• **WHAT NEEDS TO BE DONE**: Please write the following entries out once more, exactly.

MATERIAL SUPPLIED Block Start

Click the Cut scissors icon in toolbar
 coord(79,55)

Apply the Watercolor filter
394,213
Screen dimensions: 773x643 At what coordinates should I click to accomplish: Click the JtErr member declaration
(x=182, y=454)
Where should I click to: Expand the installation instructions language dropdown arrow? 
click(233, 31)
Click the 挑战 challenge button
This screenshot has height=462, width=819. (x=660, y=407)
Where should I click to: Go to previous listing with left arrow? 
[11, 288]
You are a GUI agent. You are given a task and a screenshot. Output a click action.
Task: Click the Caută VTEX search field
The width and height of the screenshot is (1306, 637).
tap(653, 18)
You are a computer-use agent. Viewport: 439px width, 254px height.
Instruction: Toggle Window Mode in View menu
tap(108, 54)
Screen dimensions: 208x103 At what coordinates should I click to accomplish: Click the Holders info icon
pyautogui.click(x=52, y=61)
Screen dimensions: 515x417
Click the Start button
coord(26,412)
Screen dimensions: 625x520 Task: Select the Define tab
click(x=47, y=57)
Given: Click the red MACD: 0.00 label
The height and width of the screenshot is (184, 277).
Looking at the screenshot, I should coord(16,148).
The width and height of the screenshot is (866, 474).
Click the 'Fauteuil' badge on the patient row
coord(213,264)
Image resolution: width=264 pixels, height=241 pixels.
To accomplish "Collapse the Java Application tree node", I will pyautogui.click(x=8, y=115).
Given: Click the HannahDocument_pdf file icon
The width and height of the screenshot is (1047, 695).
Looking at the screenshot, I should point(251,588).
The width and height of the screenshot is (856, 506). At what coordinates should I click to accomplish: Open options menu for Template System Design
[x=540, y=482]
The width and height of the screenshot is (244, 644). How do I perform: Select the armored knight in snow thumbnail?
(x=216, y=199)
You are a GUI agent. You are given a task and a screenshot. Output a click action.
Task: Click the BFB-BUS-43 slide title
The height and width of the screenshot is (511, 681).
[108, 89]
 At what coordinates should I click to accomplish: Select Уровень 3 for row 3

MATERIAL SUPPLIED Block End

• **EXERCISE RESULT**:
Click the Cut scissors icon in toolbar
 coord(79,55)

Apply the Watercolor filter
394,213
Screen dimensions: 773x643 At what coordinates should I click to accomplish: Click the JtErr member declaration
(x=182, y=454)
Where should I click to: Expand the installation instructions language dropdown arrow? 
click(233, 31)
Click the 挑战 challenge button
This screenshot has height=462, width=819. (x=660, y=407)
Where should I click to: Go to previous listing with left arrow? 
[11, 288]
You are a GUI agent. You are given a task and a screenshot. Output a click action.
Task: Click the Caută VTEX search field
The width and height of the screenshot is (1306, 637).
tap(653, 18)
You are a computer-use agent. Viewport: 439px width, 254px height.
Instruction: Toggle Window Mode in View menu
tap(108, 54)
Screen dimensions: 208x103 At what coordinates should I click to accomplish: Click the Holders info icon
pyautogui.click(x=52, y=61)
Screen dimensions: 515x417
Click the Start button
coord(26,412)
Screen dimensions: 625x520 Task: Select the Define tab
click(x=47, y=57)
Given: Click the red MACD: 0.00 label
The height and width of the screenshot is (184, 277).
Looking at the screenshot, I should coord(16,148).
The width and height of the screenshot is (866, 474).
Click the 'Fauteuil' badge on the patient row
coord(213,264)
Image resolution: width=264 pixels, height=241 pixels.
To accomplish "Collapse the Java Application tree node", I will pyautogui.click(x=8, y=115).
Given: Click the HannahDocument_pdf file icon
The width and height of the screenshot is (1047, 695).
Looking at the screenshot, I should point(251,588).
The width and height of the screenshot is (856, 506). At what coordinates should I click to accomplish: Open options menu for Template System Design
[x=540, y=482]
The width and height of the screenshot is (244, 644). How do I perform: Select the armored knight in snow thumbnail?
(x=216, y=199)
You are a GUI agent. You are given a task and a screenshot. Output a click action.
Task: Click the BFB-BUS-43 slide title
The height and width of the screenshot is (511, 681).
[108, 89]
 At what coordinates should I click to accomplish: Select Уровень 3 for row 3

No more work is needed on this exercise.